Born Shiv Kumar Patel, Dadua became a dacoit when at the age of 22 he walked up to a man in his own house and shot him twice in the forehead, as revenge for killing his father. An hour later, on 16 May 1978, Dadua was arrested for the first and last time. After being released, Dudua joined Raja Ragoli’s gang and learned a lot from the second-in-command Gaya Kurmi. When others were either arrested or killed, Dadua formed his own gang at the advice of Kurmi. It was Gaya Kurmi who taught Dadua the importance of fighting along caste lines and Dadua retained the good will of the kurmi community. In 1986, suspecting a man, Shambhu Singh, of being a police informer, Dadua executed 9 people by torturing them – their eyes were gouged, fingers cut off and body parts burned till they died. Dadua later tried to bring his family members into politics. On 22 July, 2007, he was shot along with other gang members in an encounter by the police.
12. Anisa Begum
Anisa Begum gained notoriety due to the skill with which she handled almost any weapon. She was known to be proficient in wielding lathis, shooting guns and handling knives and daggers. She was born in Rampura village in Jalaun district. However, apart from that not much is known about her background or how she got involved in dacoity. What is known is that she was a part of Saleem Gujjar’s gang but then left him and formed a gang of her own. She commanded respect from her gang members as she was known to never miss a target. She is known for having committed many robberies in the length and breadth of both Uttar Pradesh and Madhya Pradesh. With her motto being ‘Have weapon, will strike’, so great was the fear she inspired in people that the mere mention of her name was enough to get crowds to scatter.
13. Sarla Jatav
Sarla Jatav was to Nirbhay Gujjar’s gang what Yoko Ono was to The Beatles; she is blamed for tearing the gang apart.
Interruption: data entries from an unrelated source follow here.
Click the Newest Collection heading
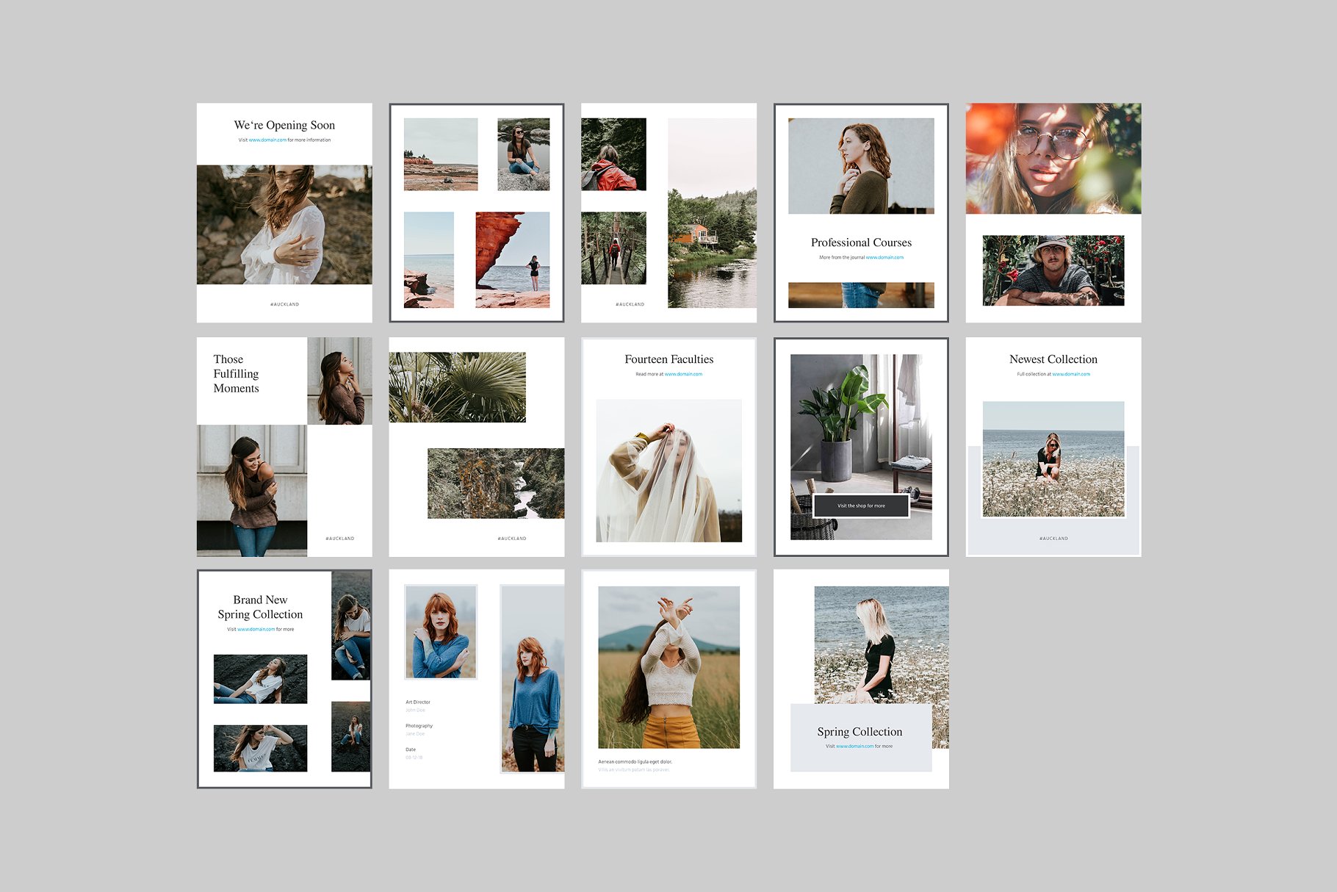This screenshot has height=892, width=1337. pos(1053,359)
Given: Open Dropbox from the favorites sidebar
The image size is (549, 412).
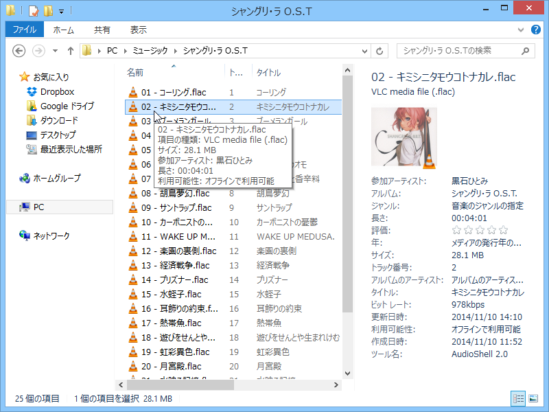Looking at the screenshot, I should tap(58, 91).
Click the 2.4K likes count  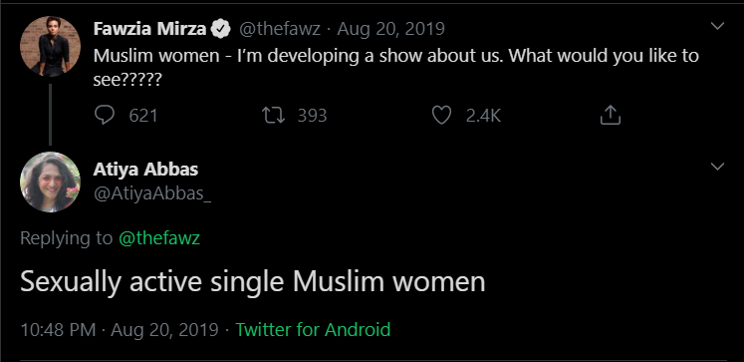point(483,116)
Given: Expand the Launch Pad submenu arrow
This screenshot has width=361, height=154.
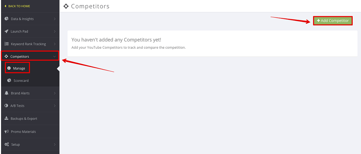Looking at the screenshot, I should (x=55, y=31).
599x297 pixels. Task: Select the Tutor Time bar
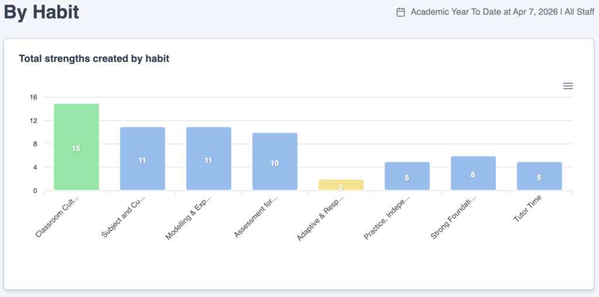coord(539,176)
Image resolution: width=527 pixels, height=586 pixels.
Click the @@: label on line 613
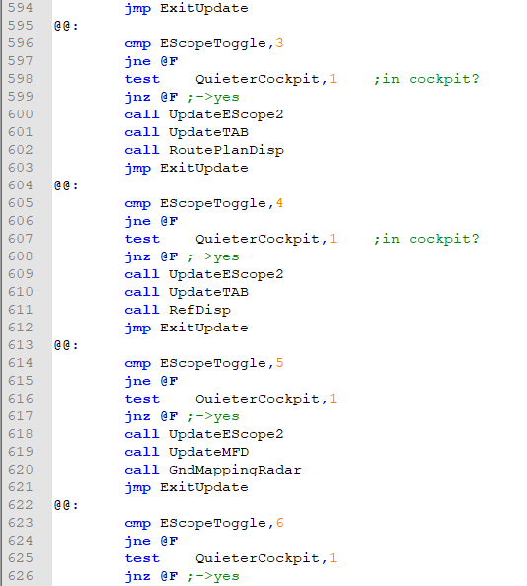[66, 345]
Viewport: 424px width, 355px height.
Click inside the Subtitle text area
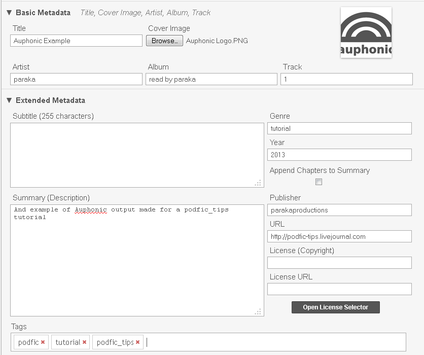coord(137,155)
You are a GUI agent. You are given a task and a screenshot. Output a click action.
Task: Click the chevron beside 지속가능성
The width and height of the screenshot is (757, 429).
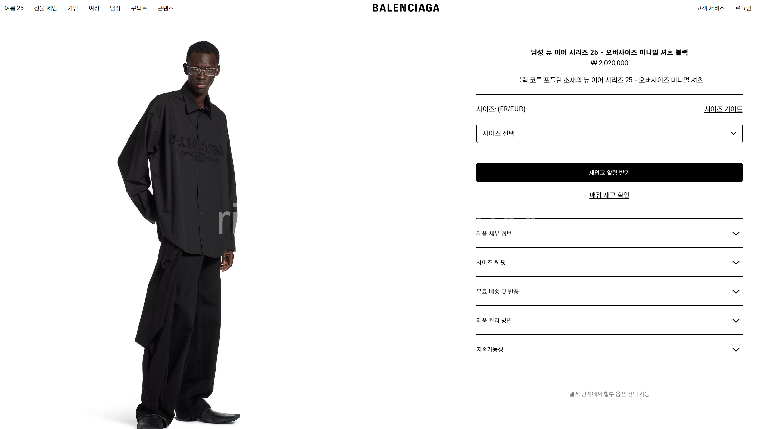[x=736, y=350]
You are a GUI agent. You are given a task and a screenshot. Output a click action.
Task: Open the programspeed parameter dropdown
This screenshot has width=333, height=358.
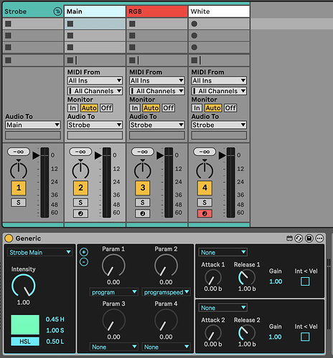click(x=166, y=292)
Ever since Nirbhay had laid his eyes on (then underage) Sarla, he had been besotted by her. The dreaded bandit had broken into her house to kill her father when Sarla was 11 years old. Taking one look at the child he had offered to spare the father’s life if he handed Sarla over. The father obliged. Nirbhay was first married to Munni Pandey (who eloped with another gang member and was shot dead for her troubles) and later to Neelam Gupta. But as Sarla grew, Nirbhay started an affair with her. To hide it, he married her off to 16-year-old Shyam Jatav, whom he had kidnapped and then raised. But jealousies grew and the fame of Sarla’s beauty spread. Nirbhay tried to broker a surrender but the deal fell through. He then helped Sarla escape and informed the rest that she had died of a snakebite. Clad in jeans and over-sized Raybans, Sarla was recognized by police informers and was arrested.